:: PROBLEM ::
Any image found in the entries is to be skipped; the rest is returned word for word.
BEGIN
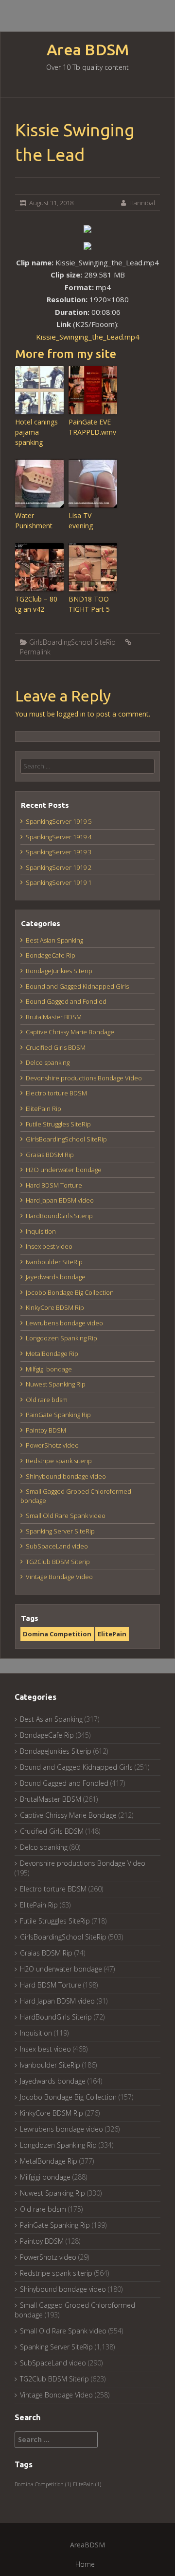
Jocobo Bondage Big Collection (70, 1292)
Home (85, 2564)
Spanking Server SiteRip (60, 1531)
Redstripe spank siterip (59, 1460)
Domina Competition (57, 1634)
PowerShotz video (52, 1445)
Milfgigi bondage (49, 1369)
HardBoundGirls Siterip (59, 1215)
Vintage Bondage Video (59, 1576)
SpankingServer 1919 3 (58, 852)
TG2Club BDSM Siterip (58, 1561)
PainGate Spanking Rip (58, 1414)
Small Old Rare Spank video (65, 1515)
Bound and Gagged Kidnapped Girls (77, 986)
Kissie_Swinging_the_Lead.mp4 (88, 337)
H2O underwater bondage (64, 1169)
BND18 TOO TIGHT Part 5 (89, 604)
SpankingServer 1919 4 (58, 836)
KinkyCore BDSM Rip (55, 1307)
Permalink (35, 651)
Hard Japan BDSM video (60, 1200)
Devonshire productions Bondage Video (84, 1078)
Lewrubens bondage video (64, 1323)
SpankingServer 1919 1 (58, 882)
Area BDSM (88, 49)
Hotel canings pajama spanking (36, 432)
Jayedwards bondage (56, 1276)
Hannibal (142, 202)
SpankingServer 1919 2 (58, 867)
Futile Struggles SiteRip (58, 1124)
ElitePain (112, 1634)
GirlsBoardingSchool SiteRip (72, 642)
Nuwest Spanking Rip (56, 1384)
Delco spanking (48, 1062)
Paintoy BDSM (46, 1430)
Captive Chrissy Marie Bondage (70, 1031)
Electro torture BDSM (56, 1093)
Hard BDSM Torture (54, 1185)
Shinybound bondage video (66, 1476)
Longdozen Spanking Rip (61, 1338)
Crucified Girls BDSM (56, 1047)
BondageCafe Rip (50, 955)
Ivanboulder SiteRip (54, 1261)
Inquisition (41, 1231)
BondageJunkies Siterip (59, 970)
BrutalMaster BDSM (54, 1016)
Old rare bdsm (47, 1399)
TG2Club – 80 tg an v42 (36, 604)
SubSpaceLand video (57, 1546)
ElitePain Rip (43, 1108)
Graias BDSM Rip (50, 1154)
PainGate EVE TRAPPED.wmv (92, 427)
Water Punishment (33, 520)
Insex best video (49, 1246)
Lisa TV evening (81, 520)
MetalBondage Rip (52, 1353)
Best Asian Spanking (54, 940)
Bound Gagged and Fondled (66, 1001)
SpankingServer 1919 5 (58, 821)
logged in (71, 713)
END
:: RESPONSE AREA ::
Jocobo Bondage Big Collection (70, 1292)
Home (85, 2564)
Spanking Server SiteRip (60, 1531)
Redstripe spank siterip (59, 1460)
Domina Competition (57, 1634)
PowerShotz video (52, 1445)
Milfgigi bondage (49, 1369)
HardBoundGirls Siterip (59, 1215)
Vintage Bondage Video (59, 1576)
SpankingServer 1919 3 (58, 852)
TG2Club BDSM Siterip (58, 1561)
PainGate Spanking Rip (58, 1414)
Small Old Rare Spank video (65, 1515)
Bound and Gagged Kidnapped Girls (77, 986)
Kissie_Swinging_the_Lead.mp4 (88, 337)
H2O underwater bondage (64, 1169)
BND18 TOO TIGHT Part 5 (89, 604)
SpankingServer 1919 4 (58, 836)
KinkyCore BDSM Rip (55, 1307)
Permalink (35, 651)
Hard Japan BDSM video (60, 1200)
Devonshire productions Bondage Video (84, 1078)
Lewrubens bondage video (64, 1323)
SpankingServer 1919 1 (58, 882)
Area BDSM (88, 49)
Hotel canings pajama spanking (36, 432)
Jayedwards bondage (56, 1276)
Hannibal (142, 202)
SpankingServer 1919 2 (58, 867)
Futile Struggles SiteRip (58, 1124)
ElitePain (112, 1634)
GirlsBoardingSchool SiteRip (72, 642)
Nuwest Spanking Rip (56, 1384)
Delco spanking (48, 1062)
Paintoy BDSM (46, 1430)
Captive Chrissy Marie Bondage (70, 1031)
Electro torture BDSM (56, 1093)
Hard BDSM Torture (54, 1185)
Shinybound bondage video (66, 1476)
Longdozen Spanking Rip (61, 1338)
Crucified Girls BDSM (56, 1047)
BondageCafe Rip (50, 955)
Ivanboulder SiteRip (54, 1261)
Inquisition (41, 1231)
BondageJunkies Siterip (59, 970)
BrutalMaster BDSM (54, 1016)
Old rare bdsm (47, 1399)
TG2Club – 80 tg an v42 (36, 604)
SubSpaceLand video (57, 1546)
ElitePain Rip (43, 1108)
Graias BDSM Rip (50, 1154)
PainGate EVE TRAPPED.wmv (92, 427)
Water Punishment (33, 520)
Insex best video (49, 1246)
Lisa TV evening (81, 520)
MetalBondage Rip (52, 1353)
Best Asian Spanking (54, 940)
Bound Gagged and Fondled (66, 1001)
SpankingServer 1919 5 (58, 821)
logged in (71, 713)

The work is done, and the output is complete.